**Exercise goal**. Output each entry below as it stands, leaving out every picture.

Collected data

+===+

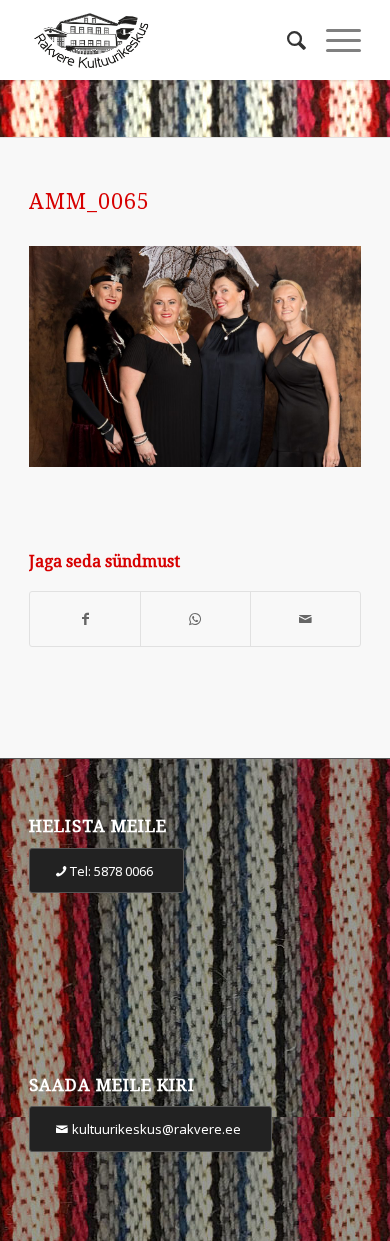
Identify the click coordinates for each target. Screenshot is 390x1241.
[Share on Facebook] (85, 619)
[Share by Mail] (305, 619)
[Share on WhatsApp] (195, 619)
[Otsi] (286, 40)
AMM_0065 (89, 201)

+===+

**Task output**.
Identify the click coordinates for each target. Screenshot is 390x1241.
[Share on Facebook] (85, 619)
[Share by Mail] (305, 619)
[Share on WhatsApp] (195, 619)
[Otsi] (286, 40)
AMM_0065 (89, 201)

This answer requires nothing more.